Carry on the text below about the new tax bill and supply chain capital spending, starting right after its last sentence.

SOURCE EXTRACT -
** Start **

Mark Solomon joined DC VELOCITY as senior editor in August 2008, and was promoted to his current position on January 1, 2015. He has spent more than 30 years in the transportation, logistics and supply chain management fields as a journalist and public relations professional. From 1989 to 1994, he worked in Washington as a reporter for the Journal of Commerce, covering the aviation and trucking industries, the Department of Transportation, Congress and the U.S. Supreme Court. Prior to that, he worked for Traffic World for seven years in a similar role. From 1994 to 2008, Mr. Solomon ran Media-Based Solutions, a public relations firm based in Atlanta. He graduated in 1978 with a B.A. in journalism from The American University in Washington, D.C.
The folks in the supply chain management ecosystem are a pragmatic bunch. That pragmatism includes not allowing tax consequences to drive capital investment decisions. That said, many companies will find the tax bill about to be signed into law by President Trump amply rewarding, even if they don't invest a dime in capital equipment next year.
However, if they do spend a dime—or a lot more than that—they will find Uncle Sam to be more generous than he's been in the past.

** End **

DATASET CONTENT -
** Start **

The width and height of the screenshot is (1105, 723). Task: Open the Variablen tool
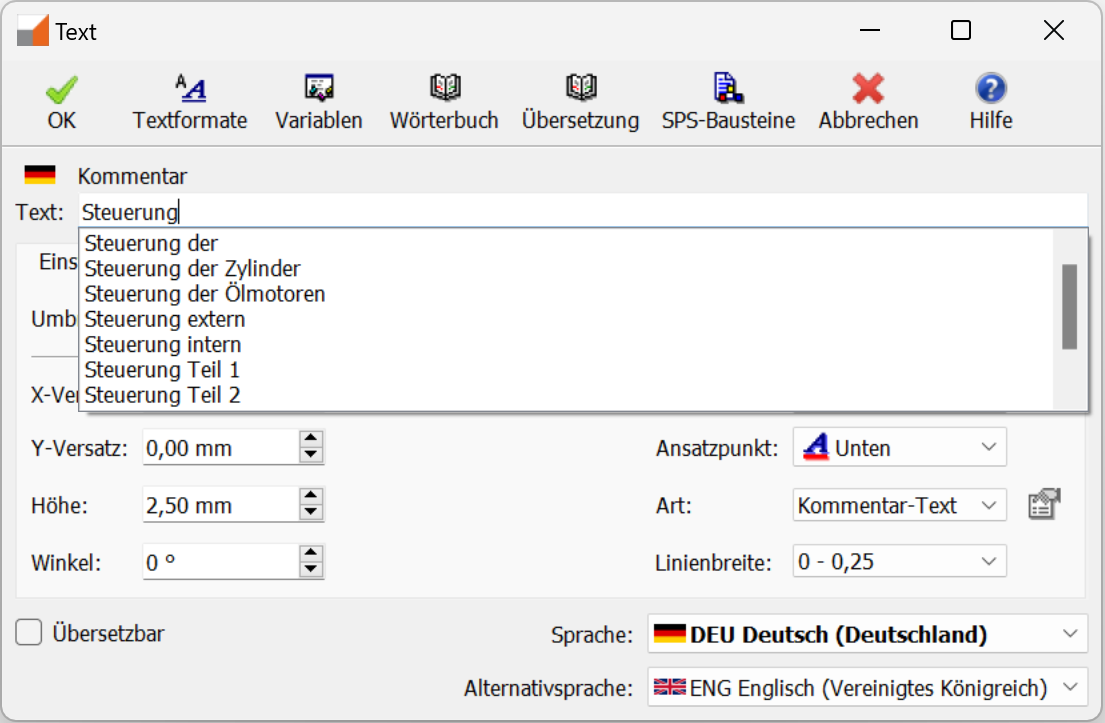point(318,90)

** End **

ANSWER BELOW -
The most sweeping tax reform bill in 31 years, which passed the House Tuesday, the Senate early yesterday morning, and the House again yesterday following a re-vote on procedural grounds, bestows significant benefits on businesses. Companies that are "C" corporations—which include all Fortune 500 companies and many small businesses—will be taxed at 21 percent starting in 2018, compared to the current range of 15 percent to 35 percent. The bill is a booster shot for smaller concerns that operate as "pass-through" entities. For example, most third-party logistics (3PL) warehouse companies are structured as pass-throughs, which means they pay taxes from business income and expenses on their personal tax returns. Those businesses stand to benefit both from a cut in most individual income tax rates and a 20-percent deduction on what the bill calls "qualified business income" from pass-through enterprises.
Businesses in service industries such as health care, legal, and professional services cannot claim the pass-through deduction. The deduction starts to phase out at certain income thresholds, and it is set to expire, along with most individual tax reductions, at the end of 2025.
The bill nearly doubles, to $1 million, the size of the so-called Section 179 expense deduction, which allows businesses to write off the full amount of equipment investments in the year they are made. The new law also increases to $2.5 million (from $2.03 million) the spending limits above which companies would be ineligible for the deduction.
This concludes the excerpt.